Albany has wisely accumulated a substantial amount of money over a period of many years to be reserved for specific purposes, such as equipment replacement and risk management.  We also received a large financial settlement from PepsiCo after the company chose to walk away from their contract to build a major industrial project here.  The Council understands that treating reserve funds as a revenue source is an unsustainable financial management practice and has emphasized that use of reserves must be a short-term strategy that includes a plan to replace what is used.  The Council also realizes that there is little need to cut services if there are sufficient resources to fund them in the short term and a reasonable plan to sustain them over time.

We will be taking more time to develop and review the budget this year, as many of the choices are likely to be more difficult and carry more consequences than in previous years.  I have been accused of being overly optimistic in the past regarding the budget, and I may be guilty of that charge again.  I prefer acting with a sense of purpose and hope rather than assuming a disagreeable future.

Solving a Problem

A couple of years ago, I noticed an item in our annual performance measurement report from the International City-County Management Association (ICMA) that showed the City of Albany’s use of sick leave to be higher than other reporting cities. I realized there might be a number of reasons why this could be true; so I asked a team of employees to look into the issue and report back with the results.

Producing reliable data takes time, and the team was thorough. They first removed all Family Medical Leave Act (FMLA) absences from the information and then used data from our payroll records to get a better picture of our short-term sick leave usage. The report shows that while some departments have done a good job coding FMLA absences, others have not, and that some employees are abusing our sick leave policies.

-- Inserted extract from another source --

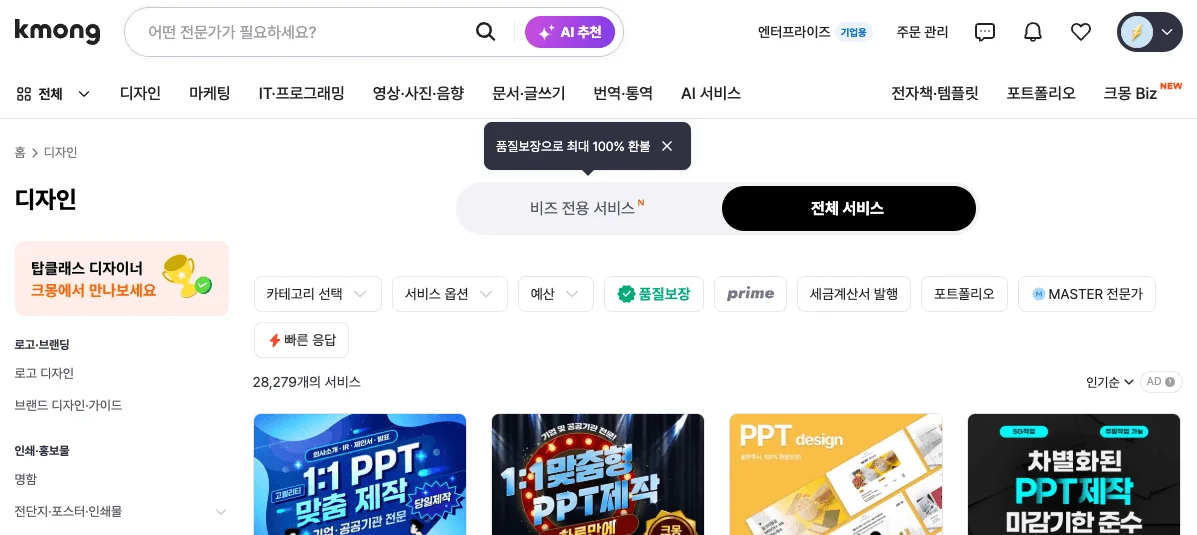Click the search magnifier icon
Viewport: 1197px width, 535px height.
pos(485,32)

FMLA eligible leave are those days that are taken because of a diagnosed problem with either the employee or an eligible member of the employee’s family. I reviewed my own use of sick leave over the past five years and was surprised to find that one year I used about 60 hours. I knew I hadn’t been sick very often during that time, but I remembered my wife had some health problems a few years ago that caused me to use substantially more leave than I normally do. My leave should have been reported as FMLA eligible, but wasn’t. It is to the employee’s advantage to accurately report FMLA eligible sick leave, despite a common misperception to the contrary. Please contact Danette DeSaulnier for a complete explanation of why this is true.

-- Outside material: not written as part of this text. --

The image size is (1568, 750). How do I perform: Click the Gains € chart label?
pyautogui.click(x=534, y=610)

While part of the reason why our sick leave usage is relatively high can be attributed to improper coding, the fact remains that some people are clearly violating our policies to the detriment of the majority who observe the rules. Over the past five years, we have lost roughly ten employees every working day to sick leave; and I believe this is a number that can and should be reduced.

Our citywide average annual sick leave usage has ranged from 50 to 60 hours during the past five years, but this average would be significantly lower if employees who are using as much as four times the mean would change their habits. We found one case, for example, where an employee no longer with the City accumulated the maximum number of sick leave hours and then took just the right number of hours to maintain the maximum every year. In other cases, we have employees routinely using sick leave before and after weekends or holidays.

Each department will be reviewing sick leave usage in the weeks ahead and implementing new procedures to reduce usage. I have no desire to restrict legitimate use of sick leave, but I have a real problem with people who knowingly abuse this benefit threatening the job security of everyone else. Please review the bargaining agreement or city policies that apply to your position and feel free to ask questions of supervisors about appropriate use of sick leave.